1University Of New South Wales
Despite their high ecological and socio-economic significance, there is often a lack of knowledge on the long-term dynamics of intermittent coastal inlets such as those found at intermittently open and closed lakes and lagoons (ICOLLs) or barrier islands. Australia alone is home to 305 (21%) of the 1477 globally mapped ICOLLs and for many of them, there are no long-term records of their time-evolving entrance state, which represents a challenge for coastal managers and decision-makers. Here, we present early results from InletTracker, a new tool for reconstructing the dynamics of intermittent coastal inlets or similar landforms over the last 30+ years from publicly available Landsat 5, 7 and 8 and Sentinel-2 satellite imagery. InletTracker is a Google Earth Engine enabled python tool that uses a novel least cost path finding approach to trace inlet channels along and across the barrier/berm, and then analyses the resulting transects to infer the minimum channel width and whether an inlet is open or closed. The tool is easy to use and provides users with data on the location and shape of entrance channels, the width of entrance channels at the bottleneck (i.e., at the throat) and the open vs. closed state of an inlet for all sufficiently cloud-free satellite images. In a previous study, the skill and limitations of InletTracker were demonstrated based on a validation exercise that involved 12 ICOLLs in Southeastern and Southwestern Australia. Here, we applied the public version of the tool to 20 intermittent coastal inlets that are either of particularly high socio economic importance (i.e., Murray River mouth, SA) or have undergone significant changes between 1986 to present (e.g., Lake Illawarra, NSW). Our results revealed large differences in the frequency, duration, size and seasonality of inlet openings across the 20 demonstration sites and highlight the dramatic morphological changes that some of the inlets have undergone since 1986. The data provided by this experiment will enable coastal managers and researchers to gain new insights into dynamics and drivers of intermittent coastal inlets. Further, the improved understanding of the long-term entrance dynamics will enable a more evidence-based approach to entrance management, in particular for sites for which this type of information did not yet exist.

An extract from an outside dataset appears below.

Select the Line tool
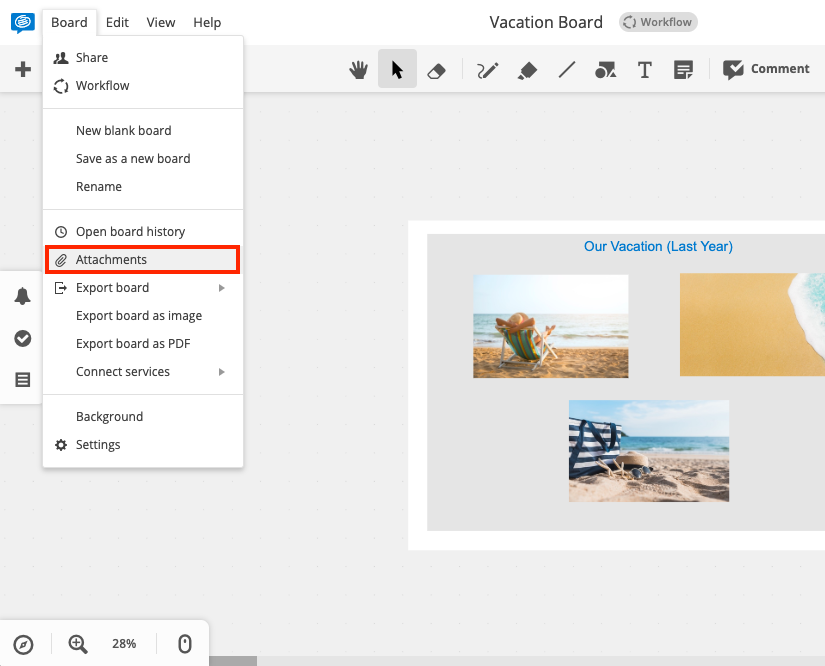The height and width of the screenshot is (666, 825). [566, 69]
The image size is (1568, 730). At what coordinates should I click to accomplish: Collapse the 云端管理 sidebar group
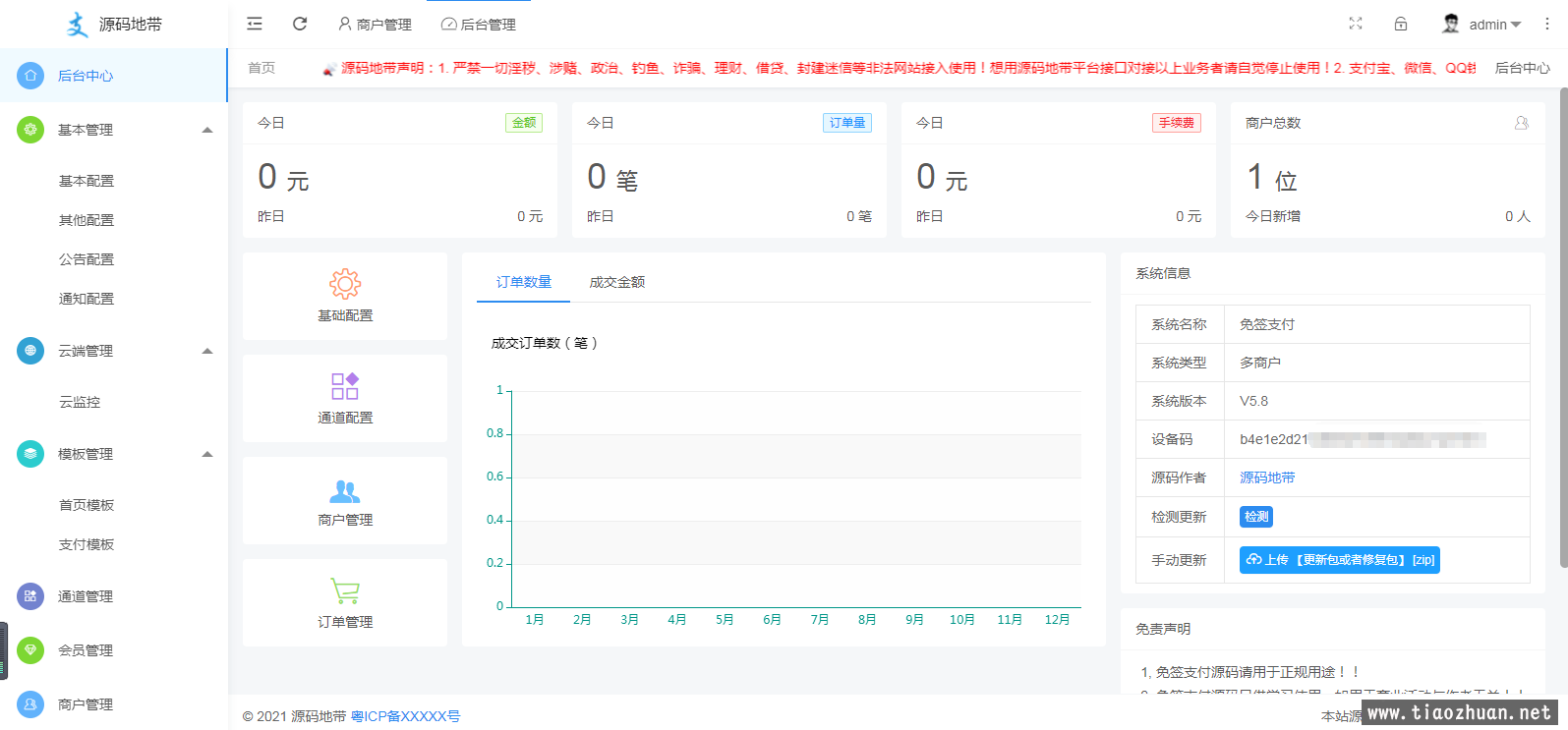pyautogui.click(x=206, y=351)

Valentin (Tino) Heimhuber is an environmental researcher & engineer working on the integrated management of river systems, wetlands, and estuaries under climate change and ongoing population growth. His research focuses on the use of large satellite datasets and machine learning to develop new tools for improved management of water resources and water-dependent ecosystems. Valentin is particularly interested in using data to find the right balance between human and environmental water requirements in catchments, rivers and coastlines.